*Activity*.
Using the listing below, retype only the lines from the line with "Task: Switch language to DE" through the end, both ends included, and exclude the pictures.
☆ ☆ ☆ ☆ ☆ ☆ ☆
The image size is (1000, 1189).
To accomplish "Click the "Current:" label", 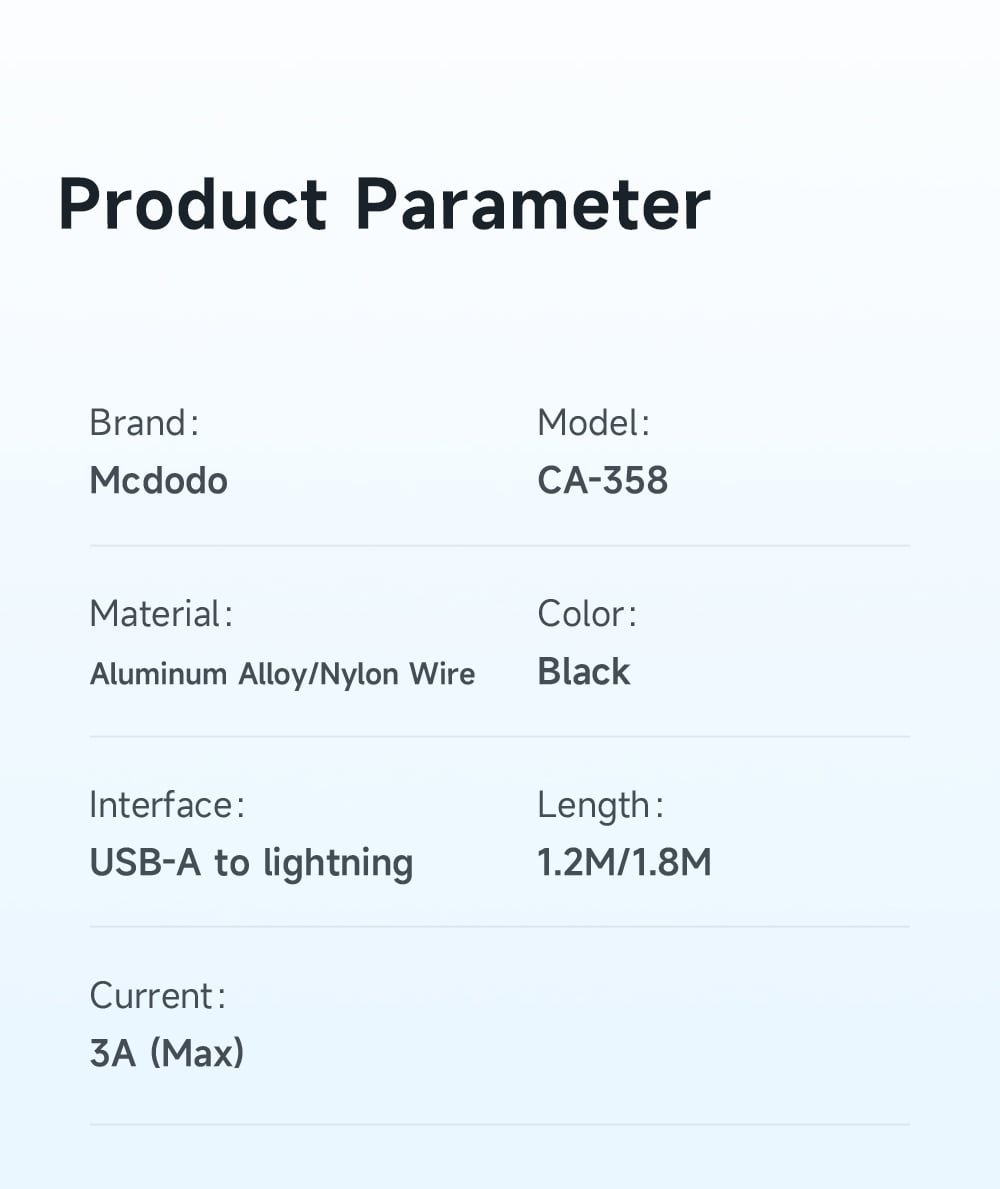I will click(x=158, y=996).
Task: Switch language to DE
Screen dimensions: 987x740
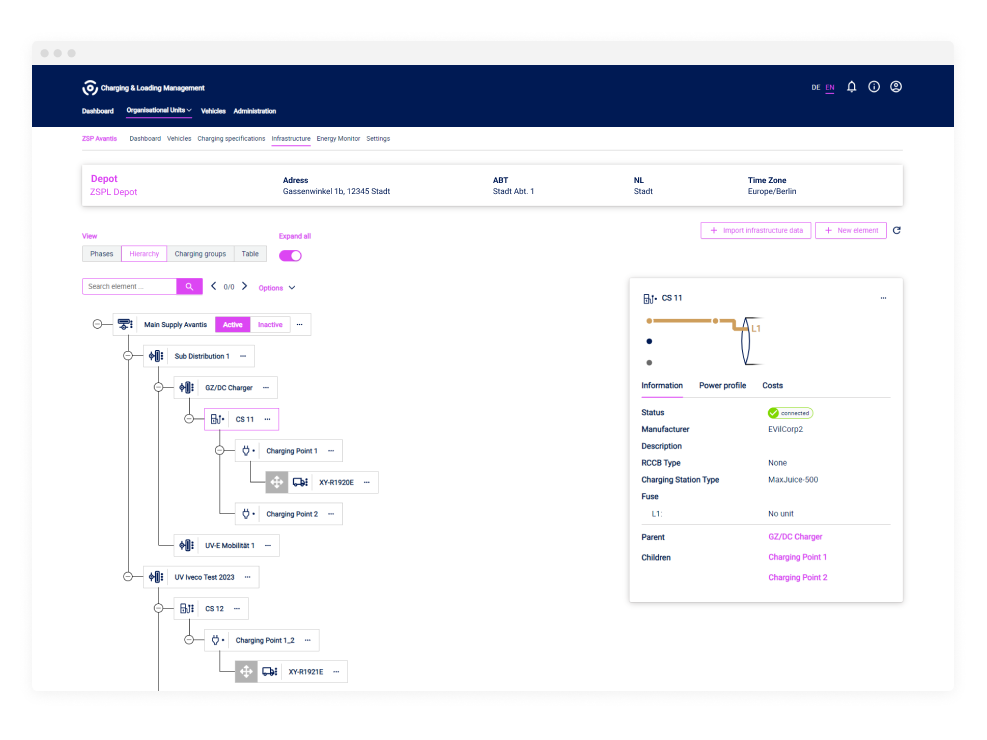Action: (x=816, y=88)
☆ ☆ ☆ ☆ ☆ ☆ ☆
*Completed exercise*.
Task: Switch language to DE
Screen dimensions: 987x740
Action: (x=816, y=88)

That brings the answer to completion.